+++ Given records

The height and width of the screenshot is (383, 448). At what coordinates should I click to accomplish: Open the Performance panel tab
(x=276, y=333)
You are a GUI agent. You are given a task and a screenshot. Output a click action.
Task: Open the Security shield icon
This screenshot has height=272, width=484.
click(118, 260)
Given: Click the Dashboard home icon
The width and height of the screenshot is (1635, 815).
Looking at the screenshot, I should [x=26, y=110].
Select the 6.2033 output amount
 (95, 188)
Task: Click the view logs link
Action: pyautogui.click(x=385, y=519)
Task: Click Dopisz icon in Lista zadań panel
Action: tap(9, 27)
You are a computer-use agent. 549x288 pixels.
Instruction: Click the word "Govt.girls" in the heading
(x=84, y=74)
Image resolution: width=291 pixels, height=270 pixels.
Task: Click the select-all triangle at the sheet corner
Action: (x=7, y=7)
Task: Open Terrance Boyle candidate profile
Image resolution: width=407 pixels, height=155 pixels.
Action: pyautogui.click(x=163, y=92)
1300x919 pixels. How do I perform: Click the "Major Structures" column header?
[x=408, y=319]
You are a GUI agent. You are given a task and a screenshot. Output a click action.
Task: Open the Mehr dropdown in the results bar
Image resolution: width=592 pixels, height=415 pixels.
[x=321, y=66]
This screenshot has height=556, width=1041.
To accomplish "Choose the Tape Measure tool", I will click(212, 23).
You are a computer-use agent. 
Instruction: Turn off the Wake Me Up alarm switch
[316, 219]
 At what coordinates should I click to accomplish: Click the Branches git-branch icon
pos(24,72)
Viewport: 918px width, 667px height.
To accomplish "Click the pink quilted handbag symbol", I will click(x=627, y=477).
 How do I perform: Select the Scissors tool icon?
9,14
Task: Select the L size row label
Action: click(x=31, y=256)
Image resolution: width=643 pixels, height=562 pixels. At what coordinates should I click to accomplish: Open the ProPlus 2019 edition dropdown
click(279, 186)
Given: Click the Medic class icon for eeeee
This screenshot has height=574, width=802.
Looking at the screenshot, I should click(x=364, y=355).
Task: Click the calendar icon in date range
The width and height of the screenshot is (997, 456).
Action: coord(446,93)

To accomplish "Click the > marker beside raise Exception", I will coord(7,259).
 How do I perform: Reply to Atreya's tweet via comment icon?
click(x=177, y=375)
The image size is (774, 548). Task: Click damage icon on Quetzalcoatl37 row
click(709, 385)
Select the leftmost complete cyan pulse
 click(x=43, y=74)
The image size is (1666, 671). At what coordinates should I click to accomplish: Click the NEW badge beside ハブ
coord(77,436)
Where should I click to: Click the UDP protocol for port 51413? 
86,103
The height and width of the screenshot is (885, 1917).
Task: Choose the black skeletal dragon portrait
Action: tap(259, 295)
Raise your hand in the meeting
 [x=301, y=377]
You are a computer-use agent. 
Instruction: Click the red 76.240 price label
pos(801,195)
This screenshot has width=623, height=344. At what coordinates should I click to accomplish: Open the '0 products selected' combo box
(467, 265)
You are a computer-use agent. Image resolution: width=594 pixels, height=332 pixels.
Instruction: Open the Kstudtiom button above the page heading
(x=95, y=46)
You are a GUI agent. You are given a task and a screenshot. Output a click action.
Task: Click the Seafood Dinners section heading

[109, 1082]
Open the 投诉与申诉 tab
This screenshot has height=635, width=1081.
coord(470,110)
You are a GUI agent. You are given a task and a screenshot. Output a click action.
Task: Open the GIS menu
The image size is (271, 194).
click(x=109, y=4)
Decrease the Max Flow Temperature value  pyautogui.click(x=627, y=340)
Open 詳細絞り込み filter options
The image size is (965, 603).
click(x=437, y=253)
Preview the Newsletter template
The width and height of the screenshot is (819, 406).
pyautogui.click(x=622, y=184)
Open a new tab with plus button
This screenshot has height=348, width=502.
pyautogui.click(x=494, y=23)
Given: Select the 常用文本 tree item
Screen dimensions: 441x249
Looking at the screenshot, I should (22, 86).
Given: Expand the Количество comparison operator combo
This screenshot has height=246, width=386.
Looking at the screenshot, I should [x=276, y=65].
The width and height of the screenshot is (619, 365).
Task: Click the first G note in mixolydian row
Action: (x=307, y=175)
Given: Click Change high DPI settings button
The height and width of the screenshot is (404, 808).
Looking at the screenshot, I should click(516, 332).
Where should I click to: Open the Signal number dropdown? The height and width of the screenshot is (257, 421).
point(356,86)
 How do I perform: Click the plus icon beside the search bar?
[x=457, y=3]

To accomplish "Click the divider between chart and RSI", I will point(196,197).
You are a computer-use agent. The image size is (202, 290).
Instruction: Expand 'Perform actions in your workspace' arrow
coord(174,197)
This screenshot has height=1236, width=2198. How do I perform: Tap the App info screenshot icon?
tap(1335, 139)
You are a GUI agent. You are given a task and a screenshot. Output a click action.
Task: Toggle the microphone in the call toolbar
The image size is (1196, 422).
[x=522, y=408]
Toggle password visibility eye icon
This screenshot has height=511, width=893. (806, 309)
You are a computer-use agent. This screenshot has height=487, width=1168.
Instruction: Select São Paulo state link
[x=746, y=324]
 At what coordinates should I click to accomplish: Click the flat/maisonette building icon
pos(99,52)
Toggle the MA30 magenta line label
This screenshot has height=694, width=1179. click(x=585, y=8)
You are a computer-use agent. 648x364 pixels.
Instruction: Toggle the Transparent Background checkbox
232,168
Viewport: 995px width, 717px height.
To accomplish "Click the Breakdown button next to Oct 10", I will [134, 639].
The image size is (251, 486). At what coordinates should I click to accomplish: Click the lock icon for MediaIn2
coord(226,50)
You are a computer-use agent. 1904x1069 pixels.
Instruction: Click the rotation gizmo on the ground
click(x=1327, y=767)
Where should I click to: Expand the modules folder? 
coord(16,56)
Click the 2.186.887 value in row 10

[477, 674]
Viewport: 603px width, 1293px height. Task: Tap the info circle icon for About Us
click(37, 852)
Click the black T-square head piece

++++++

Task requirements:
Scan the records above. Return every line with "computer" in it.

Result of the exercise:
You are a computer-use agent. 549x288 pixels.
You are a computer-use agent. 
You are a computer-use agent. 
You are a computer-use agent. Image resolution: width=594 pixels, height=332 pixels.
You are a computer-use agent. The image size is (202, 290).
You are a computer-use agent. This screenshot has height=487, width=1168.
You are a computer-use agent. 648x364 pixels.
You are a computer-use agent. 1904x1069 pixels.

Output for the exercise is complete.